Content starts
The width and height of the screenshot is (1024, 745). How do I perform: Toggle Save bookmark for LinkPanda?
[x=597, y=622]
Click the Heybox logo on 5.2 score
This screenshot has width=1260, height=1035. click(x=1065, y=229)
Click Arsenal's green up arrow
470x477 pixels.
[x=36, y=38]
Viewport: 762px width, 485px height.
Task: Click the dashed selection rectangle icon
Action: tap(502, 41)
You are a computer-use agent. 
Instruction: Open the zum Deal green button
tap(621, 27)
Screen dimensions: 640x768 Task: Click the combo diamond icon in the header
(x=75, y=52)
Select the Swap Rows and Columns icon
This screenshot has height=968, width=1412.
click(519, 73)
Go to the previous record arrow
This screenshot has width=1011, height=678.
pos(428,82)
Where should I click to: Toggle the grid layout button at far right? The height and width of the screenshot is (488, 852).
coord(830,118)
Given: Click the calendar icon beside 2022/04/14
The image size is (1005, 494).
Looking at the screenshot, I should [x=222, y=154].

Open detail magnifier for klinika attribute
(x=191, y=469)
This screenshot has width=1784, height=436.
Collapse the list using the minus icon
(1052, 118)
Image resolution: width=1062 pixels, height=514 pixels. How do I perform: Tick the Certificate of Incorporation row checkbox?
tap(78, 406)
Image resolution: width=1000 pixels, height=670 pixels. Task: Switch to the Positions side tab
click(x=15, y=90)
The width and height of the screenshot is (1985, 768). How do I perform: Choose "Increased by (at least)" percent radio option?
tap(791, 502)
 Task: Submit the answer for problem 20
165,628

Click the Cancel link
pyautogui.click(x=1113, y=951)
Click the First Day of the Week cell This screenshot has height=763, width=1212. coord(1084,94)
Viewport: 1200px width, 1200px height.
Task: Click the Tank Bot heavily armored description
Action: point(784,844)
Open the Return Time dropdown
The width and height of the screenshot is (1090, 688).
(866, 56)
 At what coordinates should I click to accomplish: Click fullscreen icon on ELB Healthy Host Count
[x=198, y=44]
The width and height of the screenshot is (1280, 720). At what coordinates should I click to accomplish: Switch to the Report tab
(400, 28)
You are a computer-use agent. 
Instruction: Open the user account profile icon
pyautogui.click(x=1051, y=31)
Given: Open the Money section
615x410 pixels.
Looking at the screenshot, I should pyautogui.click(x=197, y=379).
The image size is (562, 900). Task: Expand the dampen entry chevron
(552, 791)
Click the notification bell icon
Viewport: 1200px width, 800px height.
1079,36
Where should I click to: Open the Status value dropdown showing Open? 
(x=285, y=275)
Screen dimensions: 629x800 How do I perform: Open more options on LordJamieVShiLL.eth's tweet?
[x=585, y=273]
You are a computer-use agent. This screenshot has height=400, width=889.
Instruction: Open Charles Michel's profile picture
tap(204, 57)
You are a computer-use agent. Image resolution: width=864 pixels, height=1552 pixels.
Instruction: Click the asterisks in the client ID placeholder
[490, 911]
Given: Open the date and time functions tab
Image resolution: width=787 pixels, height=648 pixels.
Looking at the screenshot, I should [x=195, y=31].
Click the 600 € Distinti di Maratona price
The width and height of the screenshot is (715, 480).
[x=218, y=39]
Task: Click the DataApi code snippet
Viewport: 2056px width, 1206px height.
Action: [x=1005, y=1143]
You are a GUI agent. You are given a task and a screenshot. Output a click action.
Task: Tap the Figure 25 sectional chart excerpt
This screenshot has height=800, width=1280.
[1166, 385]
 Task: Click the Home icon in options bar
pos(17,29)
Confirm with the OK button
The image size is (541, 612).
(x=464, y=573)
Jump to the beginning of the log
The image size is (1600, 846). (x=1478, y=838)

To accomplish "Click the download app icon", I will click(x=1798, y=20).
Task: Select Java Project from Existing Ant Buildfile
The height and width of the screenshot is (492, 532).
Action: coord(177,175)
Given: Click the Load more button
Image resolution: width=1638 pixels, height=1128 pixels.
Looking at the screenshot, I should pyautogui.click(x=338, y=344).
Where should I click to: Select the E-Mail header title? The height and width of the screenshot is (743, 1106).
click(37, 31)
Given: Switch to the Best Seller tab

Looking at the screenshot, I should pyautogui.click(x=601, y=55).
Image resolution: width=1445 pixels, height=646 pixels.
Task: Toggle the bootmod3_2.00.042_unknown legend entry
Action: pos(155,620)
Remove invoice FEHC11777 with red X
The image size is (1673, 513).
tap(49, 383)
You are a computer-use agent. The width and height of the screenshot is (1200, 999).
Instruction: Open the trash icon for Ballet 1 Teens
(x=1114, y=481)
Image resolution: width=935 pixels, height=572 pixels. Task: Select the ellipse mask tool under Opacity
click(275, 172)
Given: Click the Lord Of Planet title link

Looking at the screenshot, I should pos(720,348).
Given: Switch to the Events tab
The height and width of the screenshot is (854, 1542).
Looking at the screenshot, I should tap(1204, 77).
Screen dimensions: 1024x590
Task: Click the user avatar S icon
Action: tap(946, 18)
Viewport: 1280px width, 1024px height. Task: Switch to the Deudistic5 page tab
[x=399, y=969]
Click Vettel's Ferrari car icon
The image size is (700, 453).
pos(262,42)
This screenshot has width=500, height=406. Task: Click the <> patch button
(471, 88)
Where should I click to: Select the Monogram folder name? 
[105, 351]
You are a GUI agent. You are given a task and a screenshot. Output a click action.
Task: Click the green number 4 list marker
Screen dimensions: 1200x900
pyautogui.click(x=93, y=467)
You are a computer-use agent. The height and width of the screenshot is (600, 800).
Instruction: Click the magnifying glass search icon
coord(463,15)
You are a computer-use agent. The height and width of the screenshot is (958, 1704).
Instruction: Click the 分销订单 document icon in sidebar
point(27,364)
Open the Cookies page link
Content ends
= Task item =
Print the entries once more, character for character.

= The answer =
The width and height of the screenshot is (1024, 745). How do I perform: Toggle Save bookmark for LinkPanda?
[x=597, y=622]
Click the Heybox logo on 5.2 score
This screenshot has width=1260, height=1035. click(x=1065, y=229)
Click Arsenal's green up arrow
470x477 pixels.
[x=36, y=38]
Viewport: 762px width, 485px height.
Task: Click the dashed selection rectangle icon
Action: tap(502, 41)
You are a computer-use agent. 
Instruction: Open the zum Deal green button
tap(621, 27)
Screen dimensions: 640x768 Task: Click the combo diamond icon in the header
(x=75, y=52)
Select the Swap Rows and Columns icon
This screenshot has height=968, width=1412.
click(519, 73)
Go to the previous record arrow
This screenshot has width=1011, height=678.
pos(428,82)
Where should I click to: Toggle the grid layout button at far right? The height and width of the screenshot is (488, 852).
coord(830,118)
Given: Click the calendar icon beside 2022/04/14
The image size is (1005, 494).
Looking at the screenshot, I should [x=222, y=154].

Open detail magnifier for klinika attribute
(x=191, y=469)
This screenshot has width=1784, height=436.
Collapse the list using the minus icon
(1052, 118)
Image resolution: width=1062 pixels, height=514 pixels. How do I perform: Tick the Certificate of Incorporation row checkbox?
tap(78, 406)
Image resolution: width=1000 pixels, height=670 pixels. Task: Switch to the Positions side tab
click(x=15, y=90)
The width and height of the screenshot is (1985, 768). How do I perform: Choose "Increased by (at least)" percent radio option?
tap(791, 502)
 Task: Submit the answer for problem 20
165,628

Click the Cancel link
pyautogui.click(x=1113, y=951)
Click the First Day of the Week cell This screenshot has height=763, width=1212. coord(1084,94)
Viewport: 1200px width, 1200px height.
Task: Click the Tank Bot heavily armored description
Action: point(784,844)
Open the Return Time dropdown
The width and height of the screenshot is (1090, 688).
(866, 56)
 At what coordinates should I click to accomplish: Click fullscreen icon on ELB Healthy Host Count
[x=198, y=44]
The width and height of the screenshot is (1280, 720). At what coordinates should I click to accomplish: Switch to the Report tab
(400, 28)
You are a computer-use agent. 
Instruction: Open the user account profile icon
pyautogui.click(x=1051, y=31)
Given: Open the Money section
615x410 pixels.
Looking at the screenshot, I should pyautogui.click(x=197, y=379).
The image size is (562, 900). Task: Expand the dampen entry chevron
(552, 791)
Click the notification bell icon
Viewport: 1200px width, 800px height.
1079,36
Where should I click to: Open the Status value dropdown showing Open? 
(x=285, y=275)
Screen dimensions: 629x800 How do I perform: Open more options on LordJamieVShiLL.eth's tweet?
[x=585, y=273]
You are a computer-use agent. This screenshot has height=400, width=889.
Instruction: Open Charles Michel's profile picture
tap(204, 57)
You are a computer-use agent. Image resolution: width=864 pixels, height=1552 pixels.
Instruction: Click the asterisks in the client ID placeholder
[490, 911]
Given: Open the date and time functions tab
Image resolution: width=787 pixels, height=648 pixels.
Looking at the screenshot, I should [x=195, y=31].
Click the 600 € Distinti di Maratona price
The width and height of the screenshot is (715, 480).
[x=218, y=39]
Task: Click the DataApi code snippet
Viewport: 2056px width, 1206px height.
Action: [x=1005, y=1143]
You are a GUI agent. You are given a task and a screenshot. Output a click action.
Task: Tap the Figure 25 sectional chart excerpt
This screenshot has height=800, width=1280.
[1166, 385]
 Task: Click the Home icon in options bar
pos(17,29)
Confirm with the OK button
The image size is (541, 612).
(x=464, y=573)
Jump to the beginning of the log
The image size is (1600, 846). (x=1478, y=838)

To accomplish "Click the download app icon", I will click(x=1798, y=20).
Task: Select Java Project from Existing Ant Buildfile
The height and width of the screenshot is (492, 532).
Action: coord(177,175)
Given: Click the Load more button
Image resolution: width=1638 pixels, height=1128 pixels.
Looking at the screenshot, I should pyautogui.click(x=338, y=344).
Where should I click to: Select the E-Mail header title? The height and width of the screenshot is (743, 1106).
click(37, 31)
Given: Switch to the Best Seller tab

Looking at the screenshot, I should pyautogui.click(x=601, y=55).
Image resolution: width=1445 pixels, height=646 pixels.
Task: Toggle the bootmod3_2.00.042_unknown legend entry
Action: pos(155,620)
Remove invoice FEHC11777 with red X
The image size is (1673, 513).
tap(49, 383)
You are a computer-use agent. The width and height of the screenshot is (1200, 999).
Instruction: Open the trash icon for Ballet 1 Teens
(x=1114, y=481)
Image resolution: width=935 pixels, height=572 pixels. Task: Select the ellipse mask tool under Opacity
click(275, 172)
Given: Click the Lord Of Planet title link

Looking at the screenshot, I should pos(720,348).
Given: Switch to the Events tab
The height and width of the screenshot is (854, 1542).
Looking at the screenshot, I should tap(1204, 77).
Screen dimensions: 1024x590
Task: Click the user avatar S icon
Action: tap(946, 18)
Viewport: 1280px width, 1024px height. Task: Switch to the Deudistic5 page tab
[x=399, y=969]
Click Vettel's Ferrari car icon
The image size is (700, 453).
pos(262,42)
This screenshot has width=500, height=406. Task: Click the <> patch button
(471, 88)
Where should I click to: Select the Monogram folder name? 
[105, 351]
You are a GUI agent. You are given a task and a screenshot. Output a click action.
Task: Click the green number 4 list marker
Screen dimensions: 1200x900
pyautogui.click(x=93, y=467)
You are a computer-use agent. The height and width of the screenshot is (600, 800).
Instruction: Click the magnifying glass search icon
coord(463,15)
You are a computer-use agent. The height and width of the screenshot is (958, 1704).
Instruction: Click the 分销订单 document icon in sidebar
point(27,364)
Open the Cookies page link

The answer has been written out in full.